RSA Security is holding out consistent treatment of user authentication across applications, and automated procedures for the troublesome problem of lost passwords, as two attractions of its new Sign-On Manager.
The new authentication platform for the first time combines single sign-on with RSA’s two-factor identification — the user must both know a password and provide some other identification such as a token that they hold.
Two-factor authentication mitigates the widely perceived risk that single sign-on offers “the keys to the kingdom,” says RSA’s Australia/NZ business development manager Mark Pullen; that once one authentication barrier is passed, the user can do anything on a wide range of applications.
Applications typically vary in the policies they adopt for authentication, Pullen says. Sign-On Manager maintains a single authentication policy on a central server, with interfaces to the most widely used applications. Currently the company has “hooks” for 90 applications, running on mainframe, Windows and Unix/Linux platforms, he says.

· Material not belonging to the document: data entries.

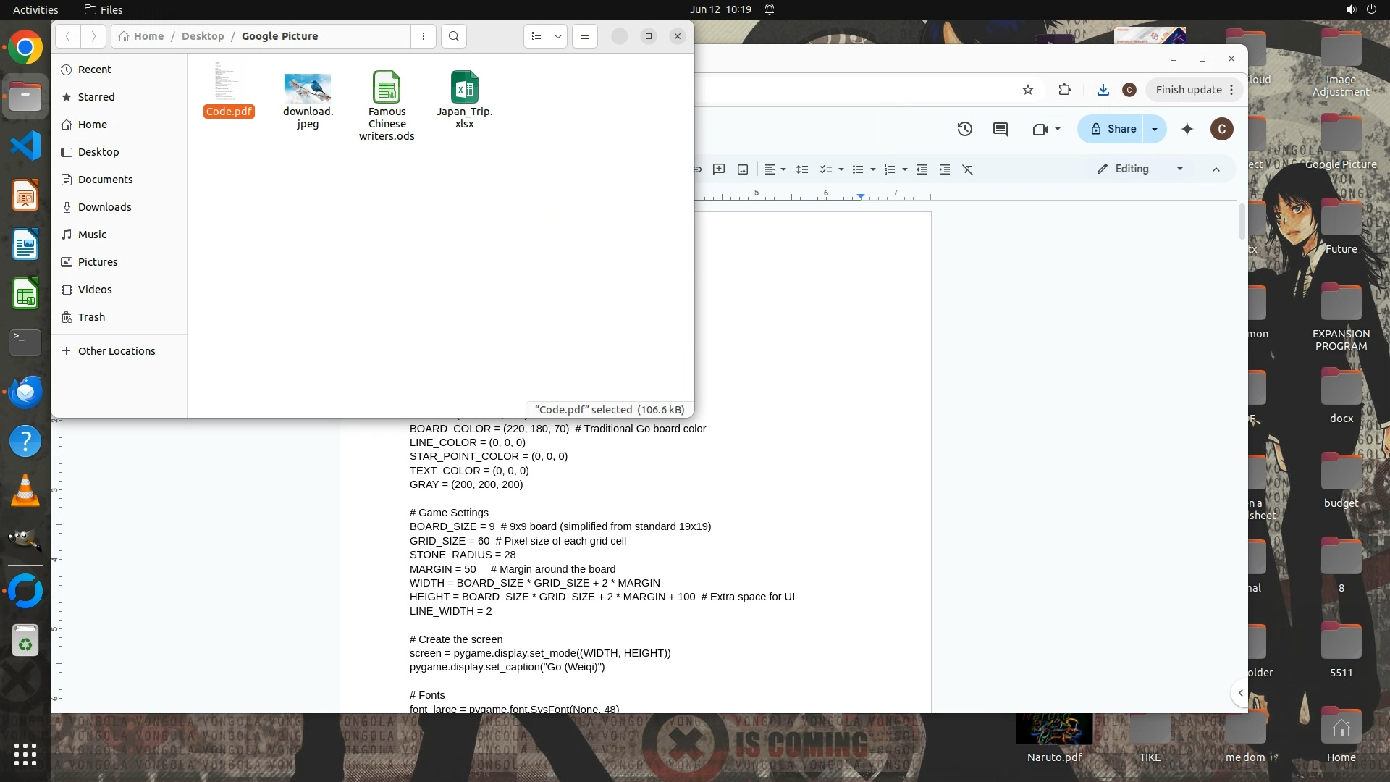Open Downloads in Files sidebar
This screenshot has width=1390, height=782.
point(104,207)
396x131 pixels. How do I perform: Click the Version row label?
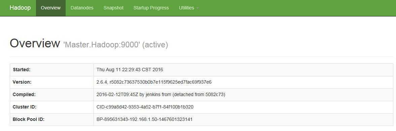point(22,82)
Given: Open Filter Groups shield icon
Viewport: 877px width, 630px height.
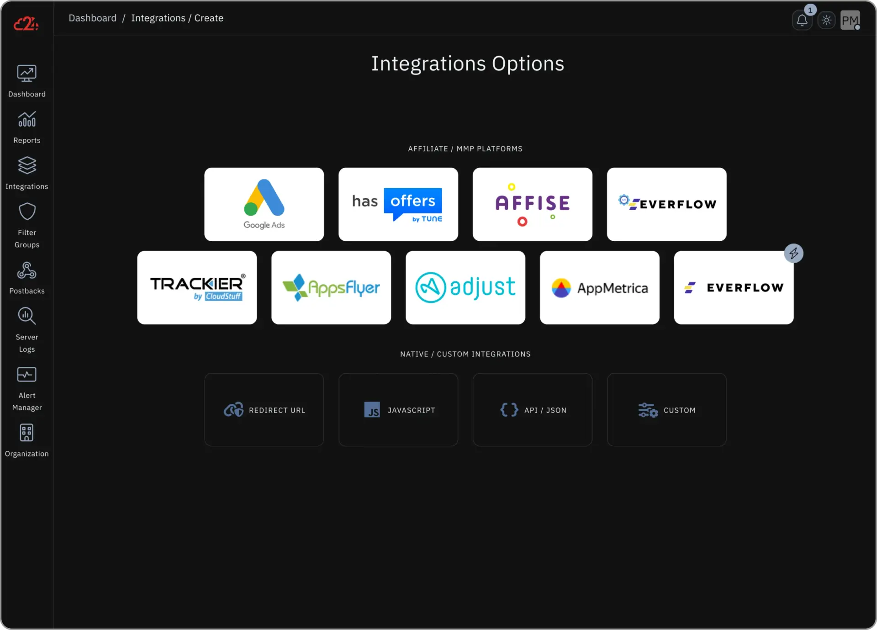Looking at the screenshot, I should coord(27,212).
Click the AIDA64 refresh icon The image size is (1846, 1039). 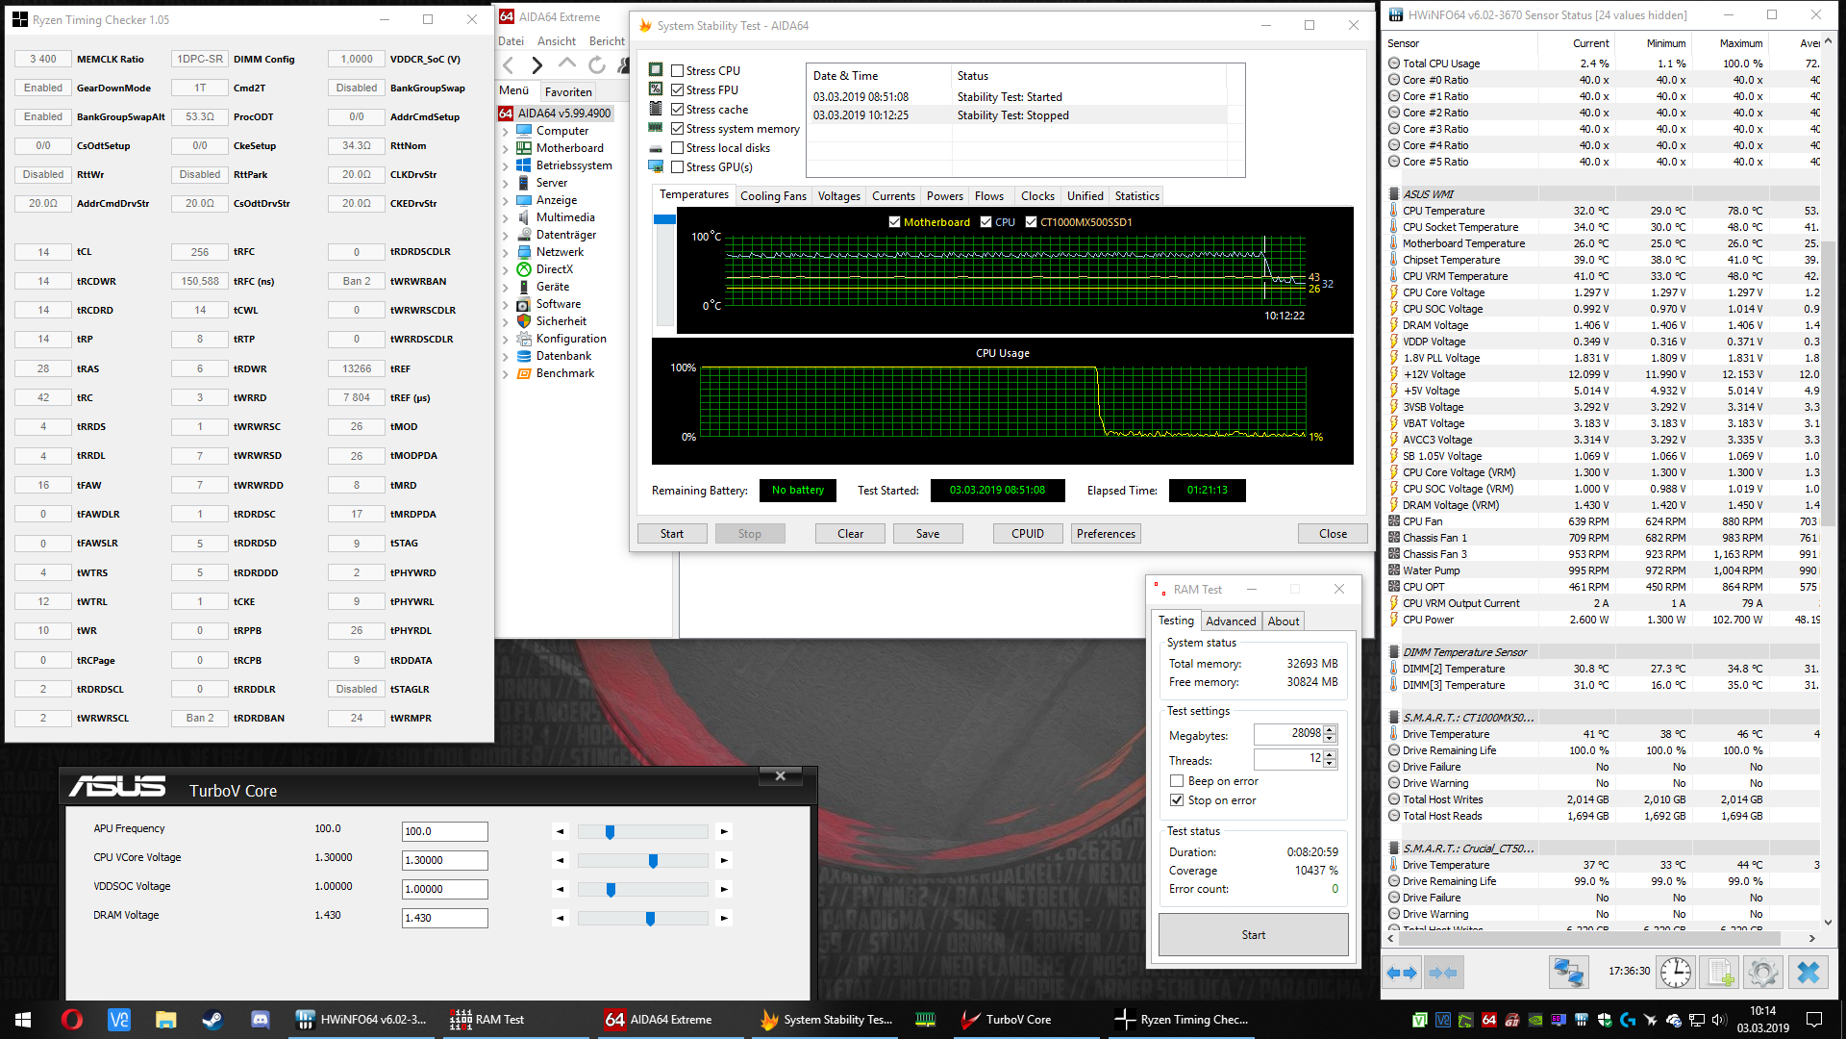click(x=597, y=65)
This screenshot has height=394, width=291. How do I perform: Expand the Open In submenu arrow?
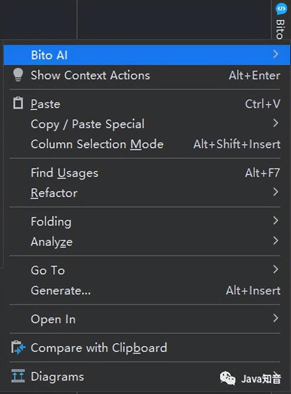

RSA’s IntelliAccess technology mitigates the lost password or lost token headache, which consumes a lot of the time of a typical helpdesk. A user who has forgotten a password or mislaid a token is fed a random selection of questions, typically three out of a pre-prepared database of 20 questions and answers, “but the number is set as part of the policy”. The right answers get the user emergency access until the longer-term problem can be fixed — perhaps just by finding a mislaid token.